■ WRITTEN REQUEST: Copy everything from the line containing "Open the Настройки организации tab" down to the end of the records, keeping the line as it is and raising every coordinate in the answers by 6. Leave the pictures out.

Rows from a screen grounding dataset
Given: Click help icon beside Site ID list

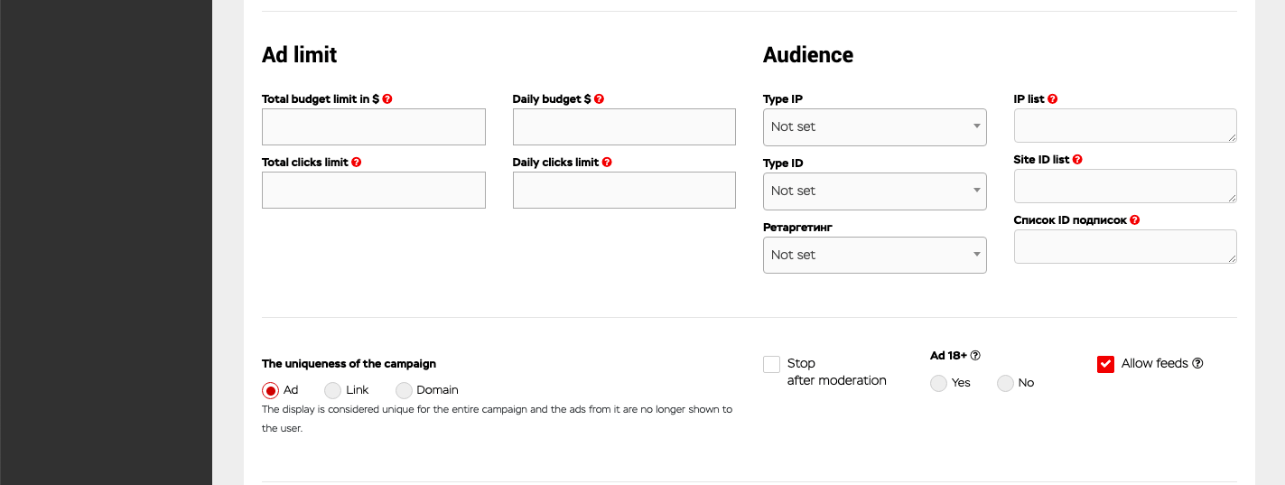Looking at the screenshot, I should [1077, 160].
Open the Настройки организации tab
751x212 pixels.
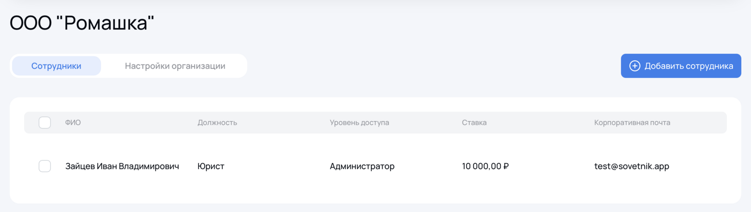point(175,66)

■ RIGHT ANSWER:
Open the Настройки организации tab
751x212 pixels.
point(181,72)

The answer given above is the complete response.